Teatro

Carlos Latre: “Los personajes de Almeida o Sánchez me han poseído alguna vez”

El humorista estará en el Teatro Edp Gran Vía con «One Man Show» del 3 al 28 de febrero

Carlos Latre en el Callejón del Gato
Carlos Latre en el Callejón del GatoRuben MóndeloLa Razón

El Madrid de Carlos Latre está entre la calle Lechuga, el callejón del Gato y la Gran Vía. Su padre y su abuelo son de la capital y por eso para él es un sitio de «positividad, locura y buen rollo».

Ahora vuelve a «su casa», al teatro, con «One man show» en el que «soy yo: actualidad, más Latre en esencia» con hasta cien personajes distintos de la actualidad.

–¿Hay que ser valiente para volver al teatro ahora?

–Yo soy un valiente siempre; hay que tirarse a la piscina aunque esté vacía porque alguien siempre tirará un cubo. Cuando estábamos confinados le dije a mi equipo: «Hay que salir el día después de que nos abran, aunque haya 10 personas».

–¿Se ha convertido en detector de risas en la mirada?

–Sí, además soy muy psicólogo. El hecho de fijarme en los demás para captar un poco la esencia de las personas ha hecho que sepa cosas de la gente.

–¿Y qué ha descubierto?

–He conocido inseguridades; ese es uno de nuestros mayores males tener demasiado miedo; y eso paraliza. La gente tiene miedo a desnudarse y creo que se tendrían que desnudar más.

–El «antes del Covid» es el nuevo «antes de Cristo».

–No. Quiero verlo como cuando los de Fórmula 1 paran en boxes; me encantaría que fuera eso. Ajustar las tuercas, hacernos un poquito mejor y empezar a arrancar con toda la fuerza.

–Si tuviera que imitar a Dios. ¿Cuál sería su mandamiento?

–Reír todos los días por encima de todas las cosas.

–No sé si le ha llamado el alcalde Almeida para pedirle que le sustituya en alguna crisis...

–No, pero me ha mandado un mensaje de felicitación. Me ha dicho que en estos días que lleva el pobre, con Filomenas y demás le alegré el día. Ése es el mejor mensaje que se puede recibir.

–¿Qué se ha perdido más el sentido del humor o el sentido común?

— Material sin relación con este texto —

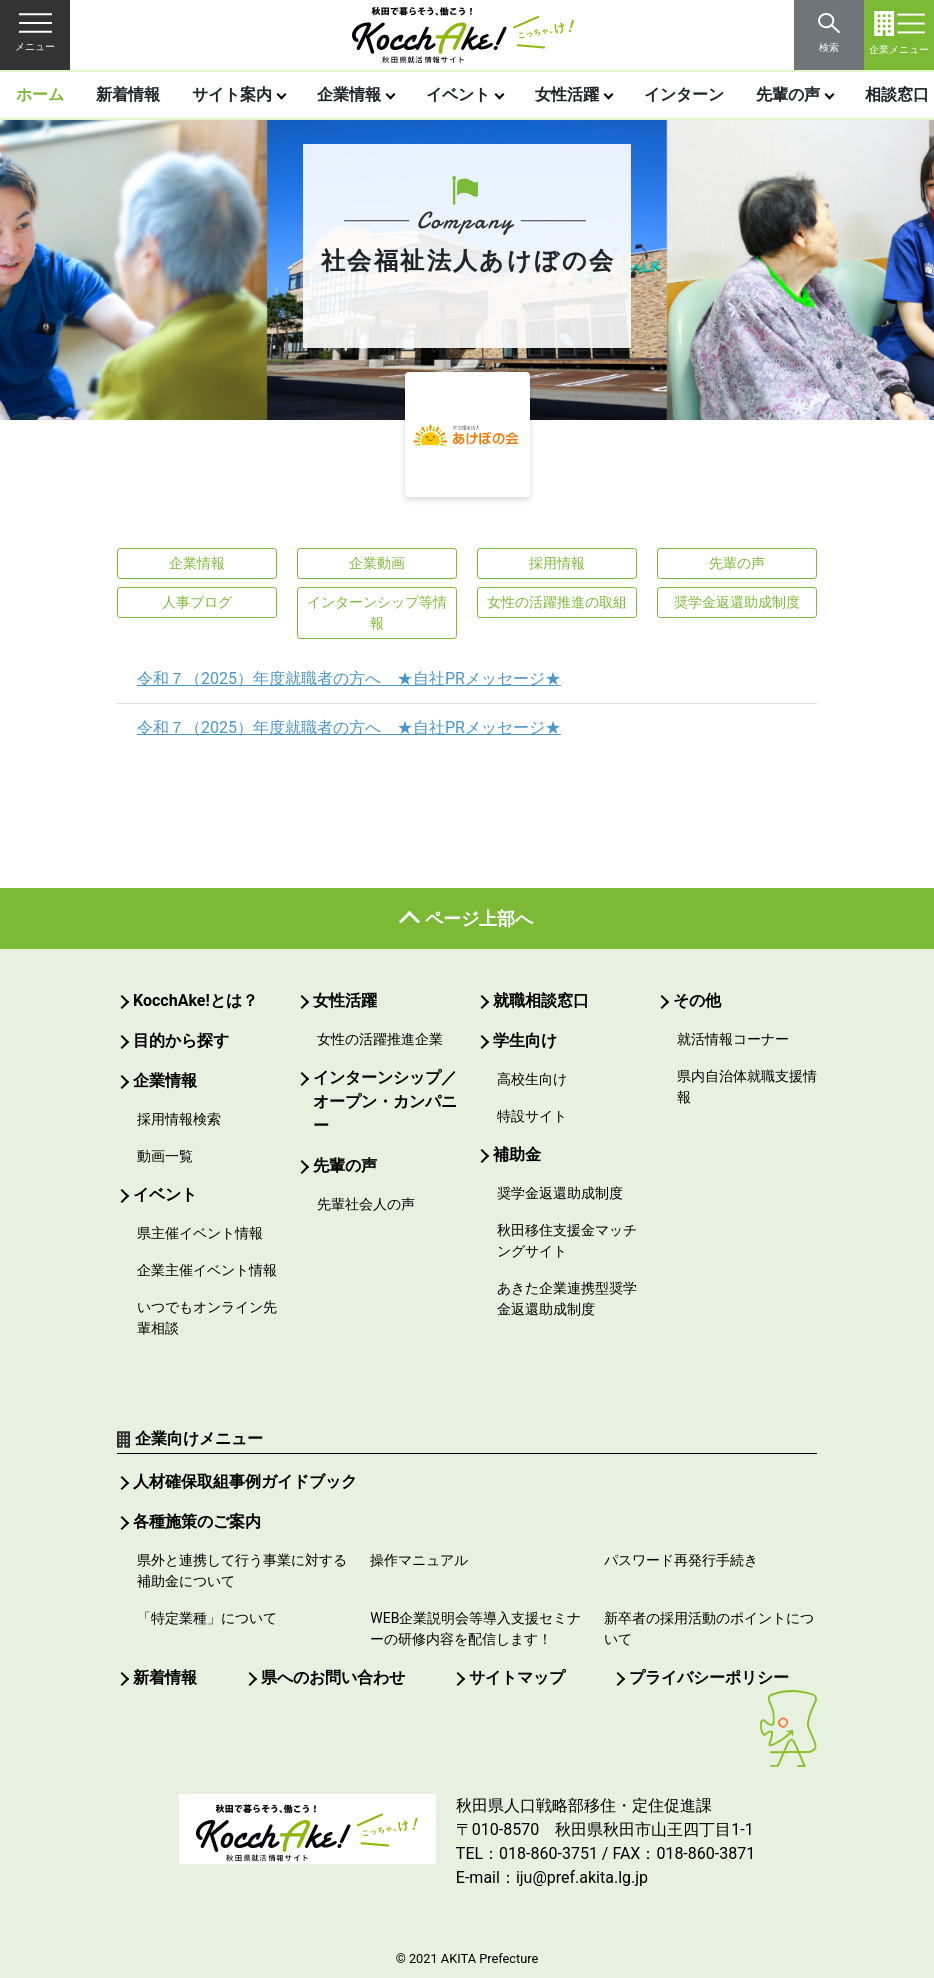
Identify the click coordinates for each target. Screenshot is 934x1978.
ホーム (40, 94)
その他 (697, 1000)
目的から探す (181, 1040)
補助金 (517, 1154)
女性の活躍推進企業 (380, 1039)
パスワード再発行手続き (681, 1560)
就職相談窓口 (541, 1000)
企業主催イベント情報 (207, 1270)
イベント (458, 94)
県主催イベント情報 (200, 1233)
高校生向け (532, 1079)
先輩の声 (788, 94)
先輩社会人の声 (366, 1204)
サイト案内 (232, 94)
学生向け (525, 1040)
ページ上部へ (479, 918)
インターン (684, 94)
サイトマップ (517, 1677)
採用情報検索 (179, 1119)
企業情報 (349, 94)
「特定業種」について (207, 1618)
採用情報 (557, 563)
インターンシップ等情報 (377, 612)
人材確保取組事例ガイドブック (245, 1481)
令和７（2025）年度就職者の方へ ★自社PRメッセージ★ (349, 678)
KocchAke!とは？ (195, 1000)
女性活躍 (567, 94)
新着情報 (128, 94)
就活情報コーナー (733, 1039)
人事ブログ (197, 602)
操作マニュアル (419, 1560)
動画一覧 (165, 1156)
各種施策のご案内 (197, 1521)
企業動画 (377, 563)
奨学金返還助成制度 (737, 602)
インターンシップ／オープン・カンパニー (385, 1101)
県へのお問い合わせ (333, 1677)
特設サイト (532, 1116)
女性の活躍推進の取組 (557, 602)
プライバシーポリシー (709, 1677)
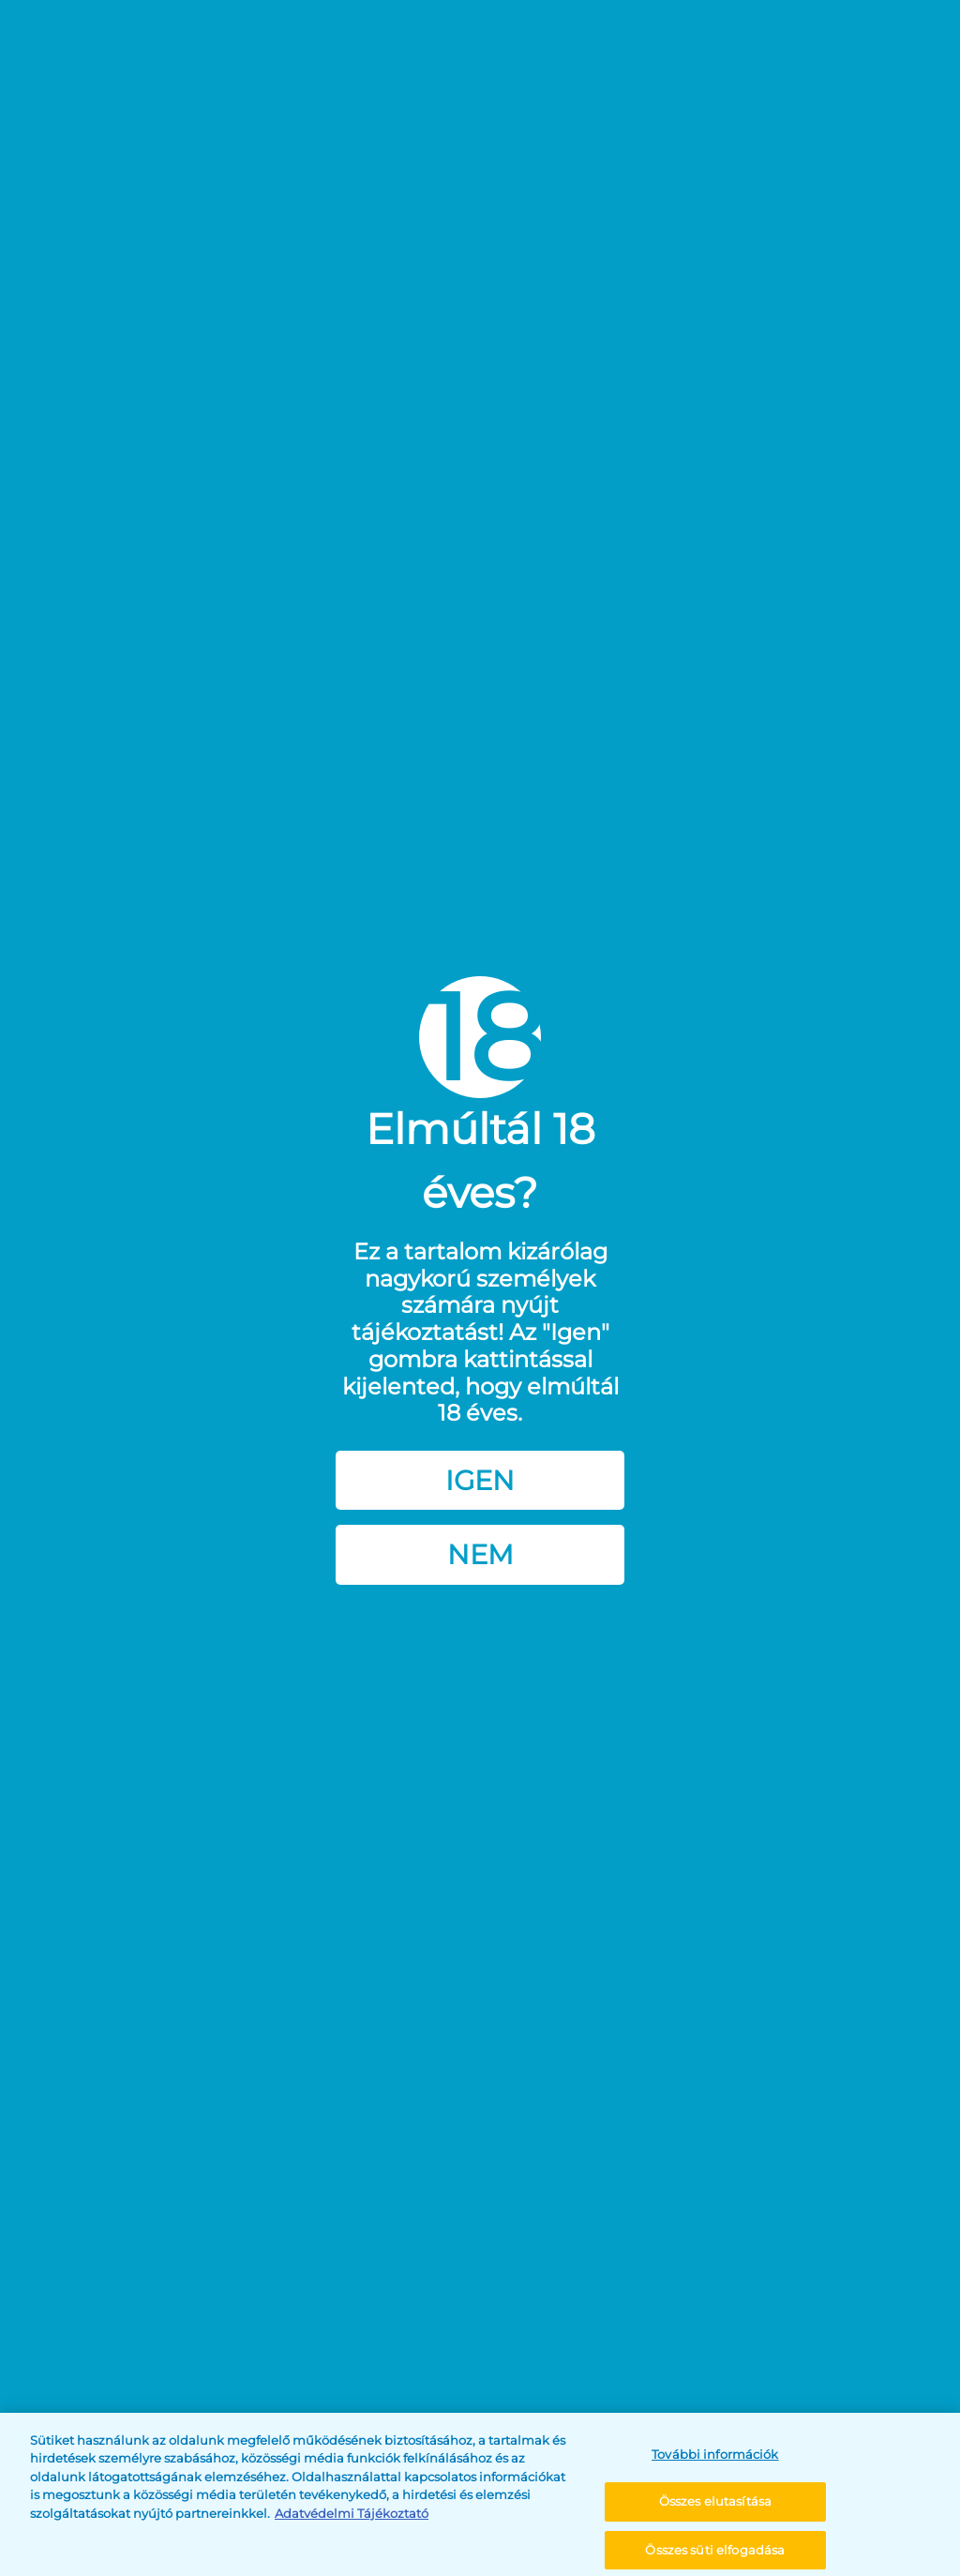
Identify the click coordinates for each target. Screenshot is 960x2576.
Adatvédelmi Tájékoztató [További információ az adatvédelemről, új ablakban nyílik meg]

–El sentido común porque sin él no hay humor: Vivimos en una sociedad «bien quedista» y se ha perdido el sentido común. Las cosas no son blancas o negras, depende del contexto y muchas variables y nos estamos volviendo muy radicales y, desde que están las redes sociales mucho más, prejuzgadores... Hay que pararse un poco más a saber por qué se dice lo que se dice.

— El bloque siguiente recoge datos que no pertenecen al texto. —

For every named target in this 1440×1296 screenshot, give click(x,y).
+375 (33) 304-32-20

–¿Necesitamos una Pelosi en el Congreso?

–Nancy Pelosiiii, me encanta. Yo querría una Nancy Pelosi por la forma de creer en lo que hace, no tienen problema en decir que su oponente político puede tener razón. Por eso digo que aquí se ha perdido el sentido común. ¿Todo el mundo de tus oponentes es digno de criticas? ¿En un momento de pandemia? Creen que la gente no sabe ver cuándo mienten o no. Falta un poco de verdad en nuestra clase política.

–Hace su espectáculo en un teatro que está cerca del Congreso. ¿Es una indirecta?

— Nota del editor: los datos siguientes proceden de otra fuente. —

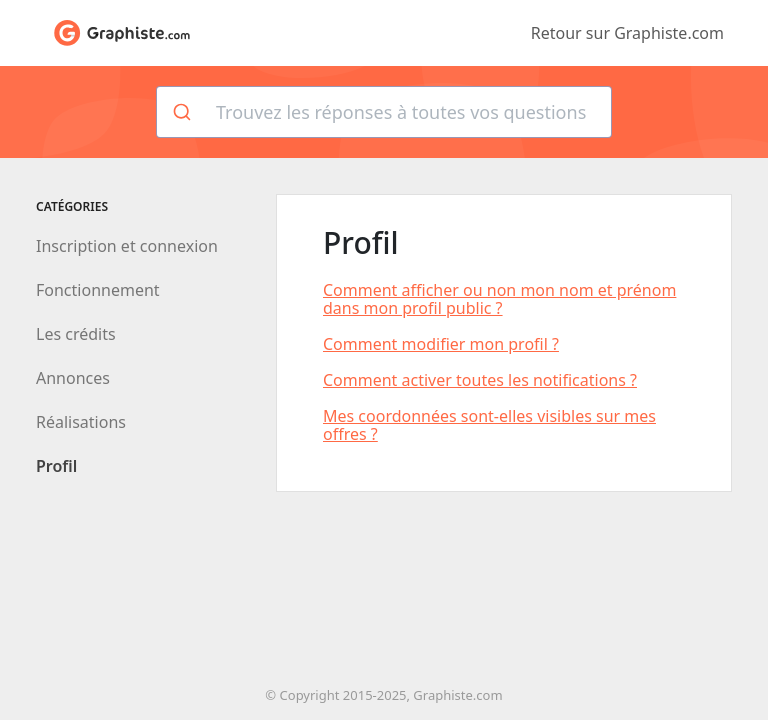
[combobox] (384, 112)
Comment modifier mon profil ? (441, 344)
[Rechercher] (180, 112)
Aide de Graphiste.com (122, 33)
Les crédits (76, 334)
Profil (56, 466)
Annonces (73, 378)
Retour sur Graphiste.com (627, 33)
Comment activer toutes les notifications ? (480, 380)
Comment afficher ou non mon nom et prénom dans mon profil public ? (499, 299)
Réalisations (81, 422)
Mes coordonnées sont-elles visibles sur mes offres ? (489, 425)
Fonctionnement (98, 290)
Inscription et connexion (127, 246)
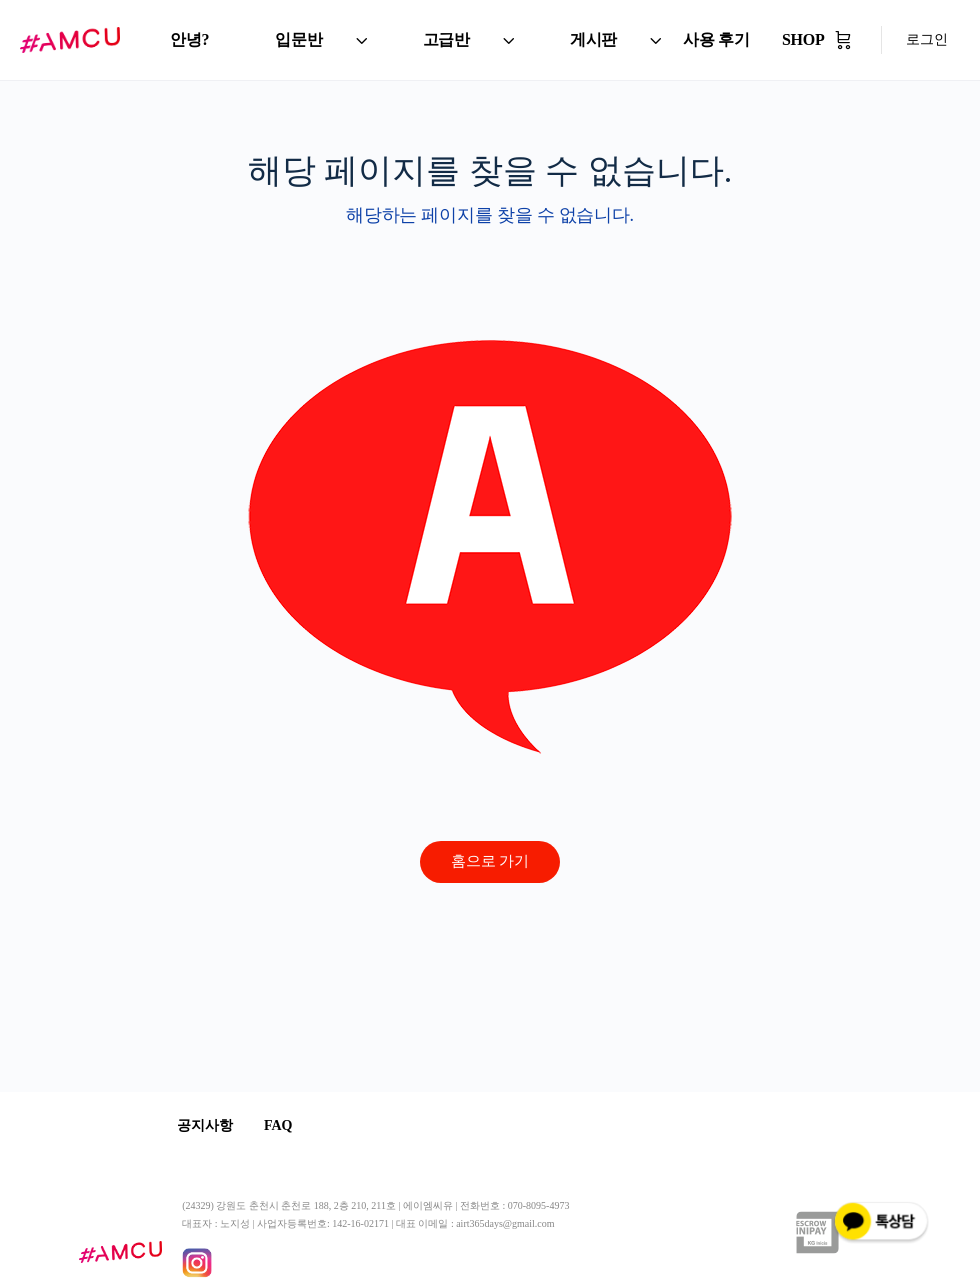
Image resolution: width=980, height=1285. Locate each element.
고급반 (446, 39)
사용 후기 (716, 39)
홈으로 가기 (490, 861)
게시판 (593, 39)
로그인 (927, 39)
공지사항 (210, 1125)
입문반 (298, 39)
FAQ (292, 1125)
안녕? (189, 39)
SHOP (803, 39)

–Sí, a ver si se me pegan los efluvios de los políticos y sobre todo sacar todo el humor que hay ahí dentro. Tienen demasiada chicha, los humoristas no damos abasto con la realidad.

–¿Cuánto tarda Latre en reinventarse?

–Poco, cada día. Solo hay que tener voluntad, poner ilusión, pasión... Ahora empiezo una nueva aventura en mi vida para enseñar a los que quieren ser profesionales de la comedia y hay una de las cosas básicas para mí en la vida, una frase que me dijo Martirio: «Hay que ir por caminos por donde no hay pisadas». Hay que ser único.

–¿Cuánto dedica a estudiarse un personaje?

–Depende. Cuando vi a Fernando Simón dije: «Ya está». Hay otros que tardas la vida...

–¿El espíritu de algún personaje le ha poseído alguna vez?

–Sí, cuando estaba en Crónicas a veces necesitaba el momento de despresurización porque todavía terminaba hablando como la Pantoja de Puerto Rico. Me pasa también con Pedro Sánchez o con Almeida. Con el alcalde me pasé horas viendo el personaje, y cuando tenía que hablar como yo, seguía diciéndolo como Almeida.

–Imita también a los de la Casa de Papel. ¿Qué nombre tendría y a qué daría el golpe?

–Nueva York o Castellón. Y daría el golpe a las injusticias.